* WHAT IS REQUIRED *
Using the listing below, set down each line from the line containing "This screenshot has height=266, width=238." through the line containing "You are a computer-use agent. The image", both ends included, exactly and with nothing added.

* MATERIAL FOR THE TASK *
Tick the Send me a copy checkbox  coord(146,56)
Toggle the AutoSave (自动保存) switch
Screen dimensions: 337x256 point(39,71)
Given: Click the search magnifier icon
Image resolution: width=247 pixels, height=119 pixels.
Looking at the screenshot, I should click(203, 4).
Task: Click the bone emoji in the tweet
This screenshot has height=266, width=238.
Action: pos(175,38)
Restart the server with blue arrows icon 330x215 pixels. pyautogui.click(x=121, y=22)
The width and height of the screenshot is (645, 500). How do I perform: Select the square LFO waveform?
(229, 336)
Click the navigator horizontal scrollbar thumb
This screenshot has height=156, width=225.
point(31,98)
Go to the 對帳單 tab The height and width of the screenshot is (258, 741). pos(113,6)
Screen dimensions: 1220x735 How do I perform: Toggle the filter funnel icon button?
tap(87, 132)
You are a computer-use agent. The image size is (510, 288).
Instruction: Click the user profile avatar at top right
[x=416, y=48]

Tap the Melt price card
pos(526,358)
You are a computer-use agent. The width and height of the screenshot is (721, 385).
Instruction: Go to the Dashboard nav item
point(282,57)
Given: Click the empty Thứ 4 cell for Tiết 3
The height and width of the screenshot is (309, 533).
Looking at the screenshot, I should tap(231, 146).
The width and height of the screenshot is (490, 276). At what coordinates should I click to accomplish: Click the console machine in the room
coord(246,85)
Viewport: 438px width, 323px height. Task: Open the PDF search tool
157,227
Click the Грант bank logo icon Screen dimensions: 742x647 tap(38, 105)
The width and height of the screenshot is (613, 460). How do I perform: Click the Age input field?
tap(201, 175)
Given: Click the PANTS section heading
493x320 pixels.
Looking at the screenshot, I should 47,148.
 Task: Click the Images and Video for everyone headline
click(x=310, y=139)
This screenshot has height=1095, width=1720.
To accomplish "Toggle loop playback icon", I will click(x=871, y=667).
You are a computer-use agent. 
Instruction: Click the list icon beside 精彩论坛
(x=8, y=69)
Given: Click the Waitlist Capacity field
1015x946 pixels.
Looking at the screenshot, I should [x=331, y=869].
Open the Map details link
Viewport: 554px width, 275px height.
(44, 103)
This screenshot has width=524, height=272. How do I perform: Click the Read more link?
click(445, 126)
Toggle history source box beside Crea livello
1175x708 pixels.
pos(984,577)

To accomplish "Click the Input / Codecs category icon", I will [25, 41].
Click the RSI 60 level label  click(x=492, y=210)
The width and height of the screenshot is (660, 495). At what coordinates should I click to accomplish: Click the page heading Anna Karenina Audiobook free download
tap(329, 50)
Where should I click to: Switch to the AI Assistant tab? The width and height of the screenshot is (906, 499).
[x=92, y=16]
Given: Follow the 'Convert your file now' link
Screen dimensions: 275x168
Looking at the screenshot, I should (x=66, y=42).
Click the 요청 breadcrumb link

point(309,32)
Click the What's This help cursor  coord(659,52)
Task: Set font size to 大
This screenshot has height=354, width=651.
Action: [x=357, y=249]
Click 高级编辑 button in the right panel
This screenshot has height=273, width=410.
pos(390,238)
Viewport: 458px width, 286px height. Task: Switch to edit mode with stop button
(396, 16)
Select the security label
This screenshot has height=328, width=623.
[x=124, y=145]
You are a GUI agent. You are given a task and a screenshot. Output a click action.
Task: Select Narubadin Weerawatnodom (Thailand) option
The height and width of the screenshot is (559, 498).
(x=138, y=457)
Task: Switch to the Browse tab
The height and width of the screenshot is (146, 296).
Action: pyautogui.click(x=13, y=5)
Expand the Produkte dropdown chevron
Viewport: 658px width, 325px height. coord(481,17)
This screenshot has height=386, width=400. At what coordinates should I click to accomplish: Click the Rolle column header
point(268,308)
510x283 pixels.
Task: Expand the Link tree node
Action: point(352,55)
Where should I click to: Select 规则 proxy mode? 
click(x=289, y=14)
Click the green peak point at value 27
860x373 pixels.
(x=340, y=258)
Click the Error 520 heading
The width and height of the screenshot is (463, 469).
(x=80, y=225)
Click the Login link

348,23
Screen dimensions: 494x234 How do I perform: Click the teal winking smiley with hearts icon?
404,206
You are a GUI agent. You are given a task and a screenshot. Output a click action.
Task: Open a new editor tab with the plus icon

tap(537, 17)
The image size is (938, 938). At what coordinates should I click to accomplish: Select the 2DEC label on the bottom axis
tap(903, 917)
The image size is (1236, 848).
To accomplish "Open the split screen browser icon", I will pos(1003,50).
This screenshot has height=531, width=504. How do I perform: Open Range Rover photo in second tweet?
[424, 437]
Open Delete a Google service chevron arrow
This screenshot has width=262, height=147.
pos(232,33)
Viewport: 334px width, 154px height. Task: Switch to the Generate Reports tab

* TASK SOLUTION *
This screenshot has height=266, width=238.
Action: pos(175,38)
Restart the server with blue arrows icon 330x215 pixels. pyautogui.click(x=121, y=22)
The width and height of the screenshot is (645, 500). How do I perform: Select the square LFO waveform?
(229, 336)
Click the navigator horizontal scrollbar thumb
This screenshot has height=156, width=225.
point(31,98)
Go to the 對帳單 tab The height and width of the screenshot is (258, 741). pos(113,6)
Screen dimensions: 1220x735 How do I perform: Toggle the filter funnel icon button?
tap(87, 132)
You are a computer-use agent. The image size is (510, 288).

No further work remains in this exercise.